In fact, almost all of your values would probably have a frequency of 1.
And so, what we're going to do is group the data into something called classes or
class intervals, and so this is going to be a range of values and then we can
create a frequency table based on the range of values.
and so, there's a, it, there's a lot sort of decisions we have to make here, one of
which is, is how many classes we want to have.
And usually, we want we want somewhere in the range of 5 to 20 classes or groupings
depending upon sort of how much data we have or how big the the data set is.
and so, so even often times, it's nice to have the value, the ranges were start in
nice values, so that's not necessary. and we, but it is important that each
interval be the same size. And so, we could say with our, with our a
hundred 142 values here you, we would have a lot of options let's consider a
couple. So for example, I could have let's see,
so I mean like one option would be if I used ten classes.
sorry, actually let's do 14 classes. then the width of each one would be
around 10. So I could create a class like 100 to 129
and 130 to 139 and I'd end up with 14 classes that way.
and so that'd be one option.
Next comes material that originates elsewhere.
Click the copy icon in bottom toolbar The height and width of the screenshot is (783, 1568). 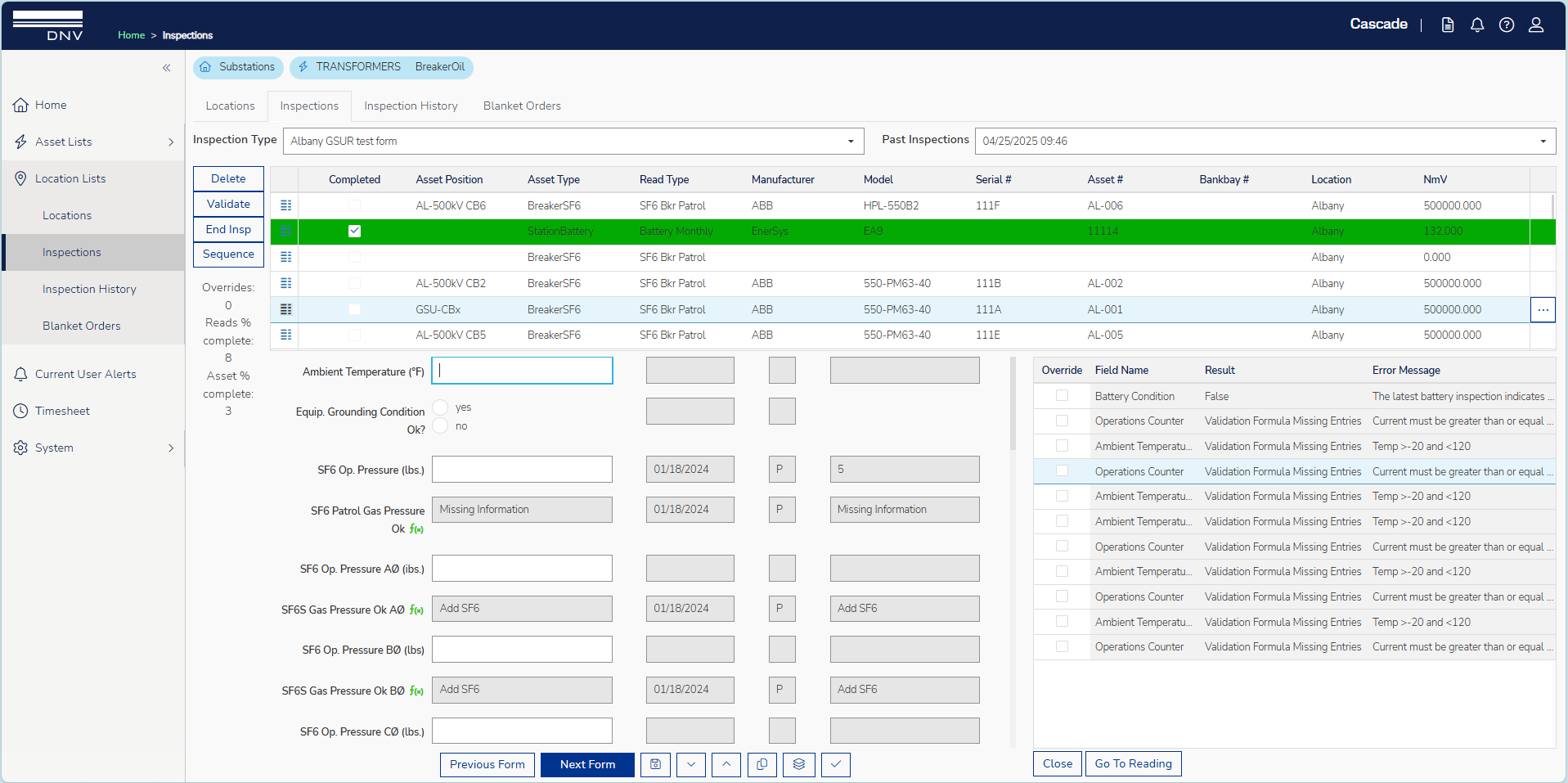pyautogui.click(x=762, y=764)
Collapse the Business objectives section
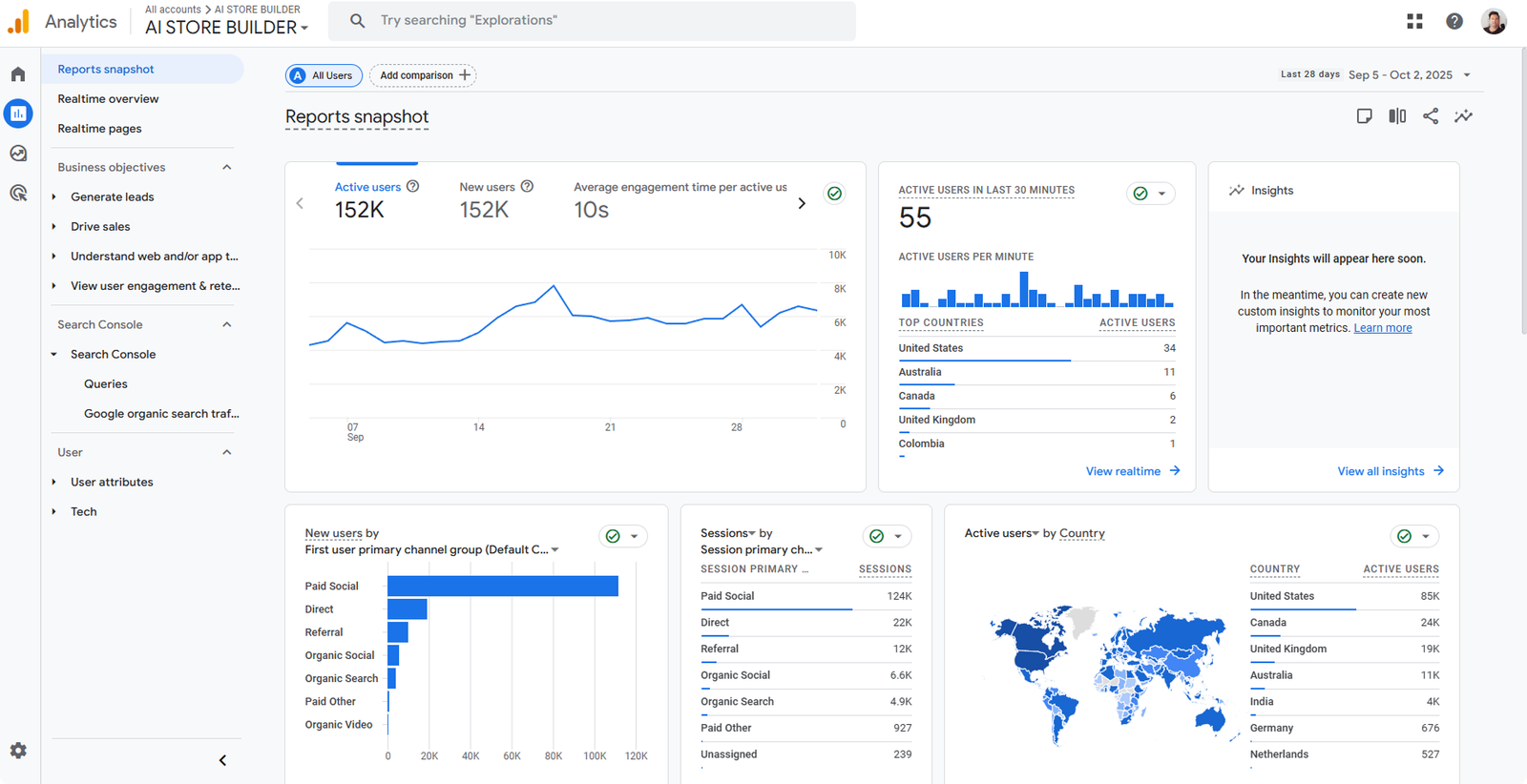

I'm, I think I'm going to go for a
slightly different approach here and I'm going to make my classes a little wider.
I'm going to use a class width of 15. So I'm going to start at 120, even
though, my data starts at 121, just because it's a nice number.
and so my first class, my first class interval will be 120 to 134.
my next one will start at the next value up, so 135 up to 149 just as I, as a
point of clarification. If my data included decimals like you
know, if people reported their weights as 135 and a half, then this class would
need to go all the way up to like, you know, 140, 34.99 in order to cover those
decimals. but, we're going to assume for the
simplicity for now that, that that's not the case and so, my classes would
continue developing something something like this.
So, here is the rest of our, our, our class intervals and, and then I put in
some frequencies, of course, this would come from the actual data.
This would tell us that four students weights were in the range of 120 to 134
and 14 students weights were in this interval.
and now that we have this, we can create our histogram.
So our histogram here would start at, let's say 120 and then, maybe 135 and 150
and 165, and so on, and so forth. and, so, our first bar here would start,
would have a height of four and would start at 120 and go up to but not include
[UNKNOWN] not include. So it goes up to 135 because we're going
up to 135. My next category would have a height of
14, which I don't think I left enough room for.
So we'll just pretend, 14 and extend out to 150, right?
So it's including this entire range of values.
Let me show you what this is supposed to look like.
This is what that that histogram would end up looking like.
And this very nicely shows the distribution of, of weights.
Now, some, some software doesn't let you put the values along the axis like this.
And if that's the case, you can create a bar graph where the title of the bar is
the range of values. And that does a pretty good job at
capturing the same idea.